Des personnages que l’on trouve dans votre dernier roman qui couvre 8 jours en 1940, Jacqueline, Hortense Gutkind, Bernard … le lecteur les croise dans les romans précédents. Allez-vous écrire une suite à La Débâcle, bref une fresque est elle en préparation sur cette période? Ou plus modestement une suite? Avec cet écueil que les trois précédents romans se déroulent à une période postérieure à la débâcle.
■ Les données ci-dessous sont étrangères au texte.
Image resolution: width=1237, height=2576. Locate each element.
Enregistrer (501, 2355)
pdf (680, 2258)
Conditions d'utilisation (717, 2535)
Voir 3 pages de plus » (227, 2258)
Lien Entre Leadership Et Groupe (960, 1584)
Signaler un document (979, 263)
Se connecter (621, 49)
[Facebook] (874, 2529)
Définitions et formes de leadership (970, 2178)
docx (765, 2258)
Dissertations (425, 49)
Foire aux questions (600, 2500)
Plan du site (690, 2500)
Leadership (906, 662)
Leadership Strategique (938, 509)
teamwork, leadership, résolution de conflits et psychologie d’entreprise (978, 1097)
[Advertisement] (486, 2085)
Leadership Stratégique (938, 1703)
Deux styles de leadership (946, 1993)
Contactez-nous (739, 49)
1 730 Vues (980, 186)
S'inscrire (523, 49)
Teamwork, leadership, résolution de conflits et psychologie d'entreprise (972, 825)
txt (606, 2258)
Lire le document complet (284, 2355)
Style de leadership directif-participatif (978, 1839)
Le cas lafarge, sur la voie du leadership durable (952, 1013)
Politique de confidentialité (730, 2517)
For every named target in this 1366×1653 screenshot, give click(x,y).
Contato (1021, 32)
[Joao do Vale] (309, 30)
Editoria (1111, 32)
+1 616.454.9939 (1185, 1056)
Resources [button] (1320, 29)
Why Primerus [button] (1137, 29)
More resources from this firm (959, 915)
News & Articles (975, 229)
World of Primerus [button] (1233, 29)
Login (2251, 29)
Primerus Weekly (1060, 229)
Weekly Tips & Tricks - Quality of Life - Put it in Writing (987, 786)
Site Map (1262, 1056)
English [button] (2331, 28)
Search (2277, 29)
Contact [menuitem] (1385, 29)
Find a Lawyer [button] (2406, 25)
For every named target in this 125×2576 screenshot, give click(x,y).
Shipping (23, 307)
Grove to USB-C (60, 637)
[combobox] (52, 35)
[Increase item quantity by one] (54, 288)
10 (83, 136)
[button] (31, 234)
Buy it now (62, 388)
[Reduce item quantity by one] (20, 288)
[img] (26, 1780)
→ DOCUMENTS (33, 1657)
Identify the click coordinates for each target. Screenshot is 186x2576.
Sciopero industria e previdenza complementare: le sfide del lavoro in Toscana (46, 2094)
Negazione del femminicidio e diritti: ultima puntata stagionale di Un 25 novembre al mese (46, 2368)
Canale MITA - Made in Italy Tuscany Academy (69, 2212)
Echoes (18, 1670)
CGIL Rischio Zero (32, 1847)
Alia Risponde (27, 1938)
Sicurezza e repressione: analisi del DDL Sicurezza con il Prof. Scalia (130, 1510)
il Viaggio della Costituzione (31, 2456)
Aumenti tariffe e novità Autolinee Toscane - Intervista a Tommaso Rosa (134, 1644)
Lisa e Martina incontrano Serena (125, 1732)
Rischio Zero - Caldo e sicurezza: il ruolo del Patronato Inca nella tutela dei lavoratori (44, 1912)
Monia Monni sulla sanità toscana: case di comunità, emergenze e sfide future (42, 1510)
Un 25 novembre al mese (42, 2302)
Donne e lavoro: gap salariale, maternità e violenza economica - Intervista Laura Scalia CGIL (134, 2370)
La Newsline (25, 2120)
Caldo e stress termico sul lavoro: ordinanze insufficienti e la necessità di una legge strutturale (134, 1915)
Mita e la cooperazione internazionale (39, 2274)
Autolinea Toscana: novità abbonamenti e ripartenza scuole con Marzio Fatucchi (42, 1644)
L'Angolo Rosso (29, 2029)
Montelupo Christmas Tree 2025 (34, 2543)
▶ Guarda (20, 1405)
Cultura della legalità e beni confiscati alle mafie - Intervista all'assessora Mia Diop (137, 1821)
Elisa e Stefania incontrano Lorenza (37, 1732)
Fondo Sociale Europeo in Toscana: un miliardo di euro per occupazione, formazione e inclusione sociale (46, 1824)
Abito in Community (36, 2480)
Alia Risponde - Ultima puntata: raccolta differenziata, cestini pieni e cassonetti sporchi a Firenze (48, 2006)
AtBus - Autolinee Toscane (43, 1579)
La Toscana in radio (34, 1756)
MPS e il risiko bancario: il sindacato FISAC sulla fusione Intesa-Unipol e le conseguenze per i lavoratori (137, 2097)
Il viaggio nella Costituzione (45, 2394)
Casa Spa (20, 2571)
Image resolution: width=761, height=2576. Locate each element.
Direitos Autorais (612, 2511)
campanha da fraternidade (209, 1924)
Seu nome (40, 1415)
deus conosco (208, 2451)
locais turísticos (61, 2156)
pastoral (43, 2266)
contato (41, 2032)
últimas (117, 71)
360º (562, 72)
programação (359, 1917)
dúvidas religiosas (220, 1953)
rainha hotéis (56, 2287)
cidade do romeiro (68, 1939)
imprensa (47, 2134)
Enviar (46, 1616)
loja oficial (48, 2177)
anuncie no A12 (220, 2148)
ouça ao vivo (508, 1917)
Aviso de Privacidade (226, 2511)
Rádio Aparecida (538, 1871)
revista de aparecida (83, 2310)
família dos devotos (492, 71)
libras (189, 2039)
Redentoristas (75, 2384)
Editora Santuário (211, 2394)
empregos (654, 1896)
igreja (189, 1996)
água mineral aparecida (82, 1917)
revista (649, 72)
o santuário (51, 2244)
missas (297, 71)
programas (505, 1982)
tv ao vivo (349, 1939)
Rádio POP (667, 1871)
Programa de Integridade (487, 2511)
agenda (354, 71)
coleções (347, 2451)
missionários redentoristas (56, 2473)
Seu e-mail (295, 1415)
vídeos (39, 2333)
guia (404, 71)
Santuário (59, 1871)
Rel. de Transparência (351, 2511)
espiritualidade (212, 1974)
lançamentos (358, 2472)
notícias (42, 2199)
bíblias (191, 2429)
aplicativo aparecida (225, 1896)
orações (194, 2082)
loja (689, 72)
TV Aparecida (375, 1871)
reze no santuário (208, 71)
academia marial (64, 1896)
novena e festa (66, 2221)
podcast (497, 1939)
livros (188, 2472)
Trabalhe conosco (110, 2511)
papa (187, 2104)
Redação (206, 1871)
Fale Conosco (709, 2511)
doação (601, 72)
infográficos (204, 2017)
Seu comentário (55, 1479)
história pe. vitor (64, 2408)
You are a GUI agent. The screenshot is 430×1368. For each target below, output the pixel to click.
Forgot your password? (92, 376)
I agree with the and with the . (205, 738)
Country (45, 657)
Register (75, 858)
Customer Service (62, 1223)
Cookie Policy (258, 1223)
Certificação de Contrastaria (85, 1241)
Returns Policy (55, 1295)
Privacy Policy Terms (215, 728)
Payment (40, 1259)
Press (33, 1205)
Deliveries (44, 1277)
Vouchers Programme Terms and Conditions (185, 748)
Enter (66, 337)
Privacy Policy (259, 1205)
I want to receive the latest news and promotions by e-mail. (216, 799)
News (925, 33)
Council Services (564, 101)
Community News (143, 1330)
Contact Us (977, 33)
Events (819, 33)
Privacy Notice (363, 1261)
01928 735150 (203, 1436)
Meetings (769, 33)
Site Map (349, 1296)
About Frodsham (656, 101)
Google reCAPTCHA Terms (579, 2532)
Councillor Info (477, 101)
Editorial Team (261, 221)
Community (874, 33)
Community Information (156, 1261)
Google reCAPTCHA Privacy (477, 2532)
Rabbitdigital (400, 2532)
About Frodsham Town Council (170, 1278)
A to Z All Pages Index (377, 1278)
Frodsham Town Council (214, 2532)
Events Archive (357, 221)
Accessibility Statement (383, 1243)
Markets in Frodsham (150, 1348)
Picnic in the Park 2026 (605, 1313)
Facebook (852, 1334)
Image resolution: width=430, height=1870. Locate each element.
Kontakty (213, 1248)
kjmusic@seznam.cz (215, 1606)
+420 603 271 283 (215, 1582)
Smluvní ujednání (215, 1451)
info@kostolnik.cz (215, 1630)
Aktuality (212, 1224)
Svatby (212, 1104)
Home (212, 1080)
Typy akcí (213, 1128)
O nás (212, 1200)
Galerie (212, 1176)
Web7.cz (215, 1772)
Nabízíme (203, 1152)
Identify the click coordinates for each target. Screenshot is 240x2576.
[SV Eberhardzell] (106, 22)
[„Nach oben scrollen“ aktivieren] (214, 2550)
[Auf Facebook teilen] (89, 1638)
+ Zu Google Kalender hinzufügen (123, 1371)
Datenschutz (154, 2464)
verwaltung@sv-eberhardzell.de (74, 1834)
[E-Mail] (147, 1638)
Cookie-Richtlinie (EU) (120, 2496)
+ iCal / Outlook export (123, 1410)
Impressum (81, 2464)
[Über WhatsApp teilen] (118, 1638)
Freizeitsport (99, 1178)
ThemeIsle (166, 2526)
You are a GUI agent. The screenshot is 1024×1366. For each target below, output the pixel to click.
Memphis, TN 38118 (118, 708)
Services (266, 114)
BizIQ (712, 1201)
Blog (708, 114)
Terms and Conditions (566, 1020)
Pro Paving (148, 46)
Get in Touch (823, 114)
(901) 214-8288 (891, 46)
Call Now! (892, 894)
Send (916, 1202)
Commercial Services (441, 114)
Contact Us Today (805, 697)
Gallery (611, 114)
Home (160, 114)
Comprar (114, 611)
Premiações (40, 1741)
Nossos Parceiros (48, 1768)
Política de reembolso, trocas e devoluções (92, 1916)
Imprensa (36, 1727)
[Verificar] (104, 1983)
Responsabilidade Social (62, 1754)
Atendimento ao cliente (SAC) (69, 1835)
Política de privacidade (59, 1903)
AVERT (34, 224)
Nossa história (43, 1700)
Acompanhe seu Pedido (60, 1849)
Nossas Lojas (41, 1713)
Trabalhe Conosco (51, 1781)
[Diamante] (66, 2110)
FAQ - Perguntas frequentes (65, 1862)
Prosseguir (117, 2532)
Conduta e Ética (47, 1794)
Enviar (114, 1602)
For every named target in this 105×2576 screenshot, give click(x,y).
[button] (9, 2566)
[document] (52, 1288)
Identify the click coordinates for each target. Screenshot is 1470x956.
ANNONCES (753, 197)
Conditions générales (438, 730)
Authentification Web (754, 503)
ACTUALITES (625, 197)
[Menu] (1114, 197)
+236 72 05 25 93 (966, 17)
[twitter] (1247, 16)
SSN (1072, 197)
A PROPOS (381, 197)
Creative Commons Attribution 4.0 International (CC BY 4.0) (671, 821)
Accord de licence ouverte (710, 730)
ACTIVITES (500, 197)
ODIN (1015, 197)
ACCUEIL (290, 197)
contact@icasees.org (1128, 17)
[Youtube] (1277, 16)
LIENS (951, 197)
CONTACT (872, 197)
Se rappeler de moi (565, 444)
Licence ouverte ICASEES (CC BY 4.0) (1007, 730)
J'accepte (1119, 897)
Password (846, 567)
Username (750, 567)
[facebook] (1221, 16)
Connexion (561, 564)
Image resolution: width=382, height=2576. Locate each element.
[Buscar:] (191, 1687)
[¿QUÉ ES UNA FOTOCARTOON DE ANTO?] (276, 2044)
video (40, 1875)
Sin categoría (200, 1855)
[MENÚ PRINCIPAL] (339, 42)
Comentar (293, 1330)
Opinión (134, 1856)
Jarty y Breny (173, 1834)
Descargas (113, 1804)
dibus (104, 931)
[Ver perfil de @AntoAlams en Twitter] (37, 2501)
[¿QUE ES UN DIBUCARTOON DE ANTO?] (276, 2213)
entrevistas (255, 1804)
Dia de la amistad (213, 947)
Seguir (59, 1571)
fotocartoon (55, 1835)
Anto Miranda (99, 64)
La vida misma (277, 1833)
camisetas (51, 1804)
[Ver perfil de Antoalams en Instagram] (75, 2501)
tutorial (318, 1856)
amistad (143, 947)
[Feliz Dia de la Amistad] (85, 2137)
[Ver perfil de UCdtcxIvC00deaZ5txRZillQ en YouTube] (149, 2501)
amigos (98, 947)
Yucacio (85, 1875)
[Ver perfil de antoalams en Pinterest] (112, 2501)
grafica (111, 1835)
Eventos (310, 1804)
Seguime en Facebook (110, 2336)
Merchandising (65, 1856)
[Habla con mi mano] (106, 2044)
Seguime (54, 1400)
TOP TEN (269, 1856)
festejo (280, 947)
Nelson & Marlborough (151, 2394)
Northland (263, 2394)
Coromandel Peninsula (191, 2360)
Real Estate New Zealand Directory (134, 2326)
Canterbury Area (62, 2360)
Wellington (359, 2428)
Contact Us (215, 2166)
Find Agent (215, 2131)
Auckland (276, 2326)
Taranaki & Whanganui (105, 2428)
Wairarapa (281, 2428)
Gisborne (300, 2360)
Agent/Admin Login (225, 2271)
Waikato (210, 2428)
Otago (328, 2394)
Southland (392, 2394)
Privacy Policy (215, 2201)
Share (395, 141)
En fait, je continue, oui, mais en reprenant la série Sadorski, pour une nouvelle trilogie : je souhaite conduire mon personnage principal jusqu’à la libération de Paris, puis jusqu’à l’épuration de la police. Le roman que je suis en train d’écrire se passe en octobre-novembre 1943, donc sept mois après l’épisode précédent, Sadorski et l’ange du péché. Il paraîtra en octobre de cette année et a pour sujet les liens entre inspecteurs français et Gestapo, ainsi que la traque des résistants FTP-MOI en région parisienne, autrement dit le « groupe Manouchian ». J’ai effectué pour ce livre de nouvelles recherches aux Archives de la préfecture de police, qui me permettront, en les croisant avec les documents issus de la résistance communiste, d’offrir aux lecteurs une version très réaliste et entièrement nouvelle – par rapport à la légende – de cette tragique histoire.